• [List of tasks]
**A)** Rewrite the stretch of records from the start through the line that contains "pos(464,524)", changing "icon" to "symbol" and keeping everything else the same.
**B)** Carry on the Ruby wallet topology rollout runbook from its final line.

• [Reading passage]
跳到主要内容

Ruby Wallet Topology Rollout Runbook

Status

Approved

Last Approved: 2026-05-15 (HEAD=3f36e7a8)

Date

2026-04-23

Owners

  • Platform Backend
  • Wallet Domain

Affected Services

  • wallet_service
  • wallet_worker
  • rolling_service
  • rolling_worker
  • promotion_service
  • promotion_worker
  • game_service
  • gateway
  • admin_service
  • docs/adr/ADR-005-wallet-topology-bucket-ledger-model.md
  • docs/specs/wallet/2026-04-23-ruby-wallet-split-structure.md
  • docs/plans/wallet/2026-04-23-ruby-wallet-split-implementation.md
  • docs/runbooks/local-docker/local-docker-full-stack.md

Goal

Validate and roll out the topology-driven wallet model safely after the implementation is complete.

This runbook is not approved for production use until the related spec, implementation plan, tests, and migrations are complete.

Preconditions

  • ADR-005 remains accepted.
  • Wallet spec status is Approved.
  • Implementation plan done definition is satisfied.
  • Database migrations are reviewed and reversible for non-production environments.

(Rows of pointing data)
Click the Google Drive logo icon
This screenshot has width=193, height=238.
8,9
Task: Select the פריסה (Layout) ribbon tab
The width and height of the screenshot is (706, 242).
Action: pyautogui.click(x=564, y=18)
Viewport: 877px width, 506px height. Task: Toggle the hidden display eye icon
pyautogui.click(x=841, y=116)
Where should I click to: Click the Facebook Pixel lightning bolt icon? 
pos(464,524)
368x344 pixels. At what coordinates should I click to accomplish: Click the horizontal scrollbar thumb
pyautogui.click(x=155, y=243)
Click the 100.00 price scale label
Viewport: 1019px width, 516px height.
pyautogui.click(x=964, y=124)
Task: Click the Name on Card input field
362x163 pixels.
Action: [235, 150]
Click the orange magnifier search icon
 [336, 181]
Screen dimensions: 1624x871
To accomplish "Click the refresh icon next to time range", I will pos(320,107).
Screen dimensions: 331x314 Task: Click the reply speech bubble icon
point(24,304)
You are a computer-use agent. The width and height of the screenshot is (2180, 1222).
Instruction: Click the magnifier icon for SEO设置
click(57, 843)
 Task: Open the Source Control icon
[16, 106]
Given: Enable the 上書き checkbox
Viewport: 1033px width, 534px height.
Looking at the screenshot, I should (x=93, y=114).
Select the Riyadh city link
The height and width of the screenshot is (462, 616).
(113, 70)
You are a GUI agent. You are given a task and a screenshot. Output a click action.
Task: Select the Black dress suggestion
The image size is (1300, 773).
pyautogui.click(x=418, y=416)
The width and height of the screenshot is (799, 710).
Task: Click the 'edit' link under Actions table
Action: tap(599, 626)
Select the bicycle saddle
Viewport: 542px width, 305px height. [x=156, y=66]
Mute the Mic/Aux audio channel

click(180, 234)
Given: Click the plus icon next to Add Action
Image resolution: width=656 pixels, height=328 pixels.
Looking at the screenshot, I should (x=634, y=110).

• [Results in order]
**A)**
Click the Google Drive logo symbol
This screenshot has width=193, height=238.
8,9
Task: Select the פריסה (Layout) ribbon tab
The width and height of the screenshot is (706, 242).
Action: pyautogui.click(x=564, y=18)
Viewport: 877px width, 506px height. Task: Toggle the hidden display eye symbol
pyautogui.click(x=841, y=116)
Where should I click to: Click the Facebook Pixel lightning bolt symbol? 
pos(464,524)

**B)**
  • Fresh local or staging data exists, or a signed data migration plan exists.
  • No service writes legacy flat wallet fields as canonical money state.
  • wallet_service owns all wallet bucket, coupon grant, policy, authorization, transfer, and ledger writes.
  • Worker health checks reflect forward progress according to ADR-003.
  • Promotion settlement failures surface according to ADR-004.
  • Alerting exists for wallet ledger failures, idempotency mismatches, missing bet authorizations, negative-balance prevention, and rolling creation failures after wallet credit.

Local Docker Validation

  1. Start the full local stack using the local Docker runbook.
  2. Apply wallet topology migrations.
  3. Load exactly one topology and policy seed for the target product mode: RUBY_SPLIT_V1 for sports/casino separated normal and bonus wallets, or RUBY_UNIFIED_V1 for one common normal and bonus wallet across all provider types.
  4. Confirm wallet_service, rolling_service, promotion_service, game_service, gateway, and admin_service health is green.
  5. Confirm wallet workers report forward-progress readiness.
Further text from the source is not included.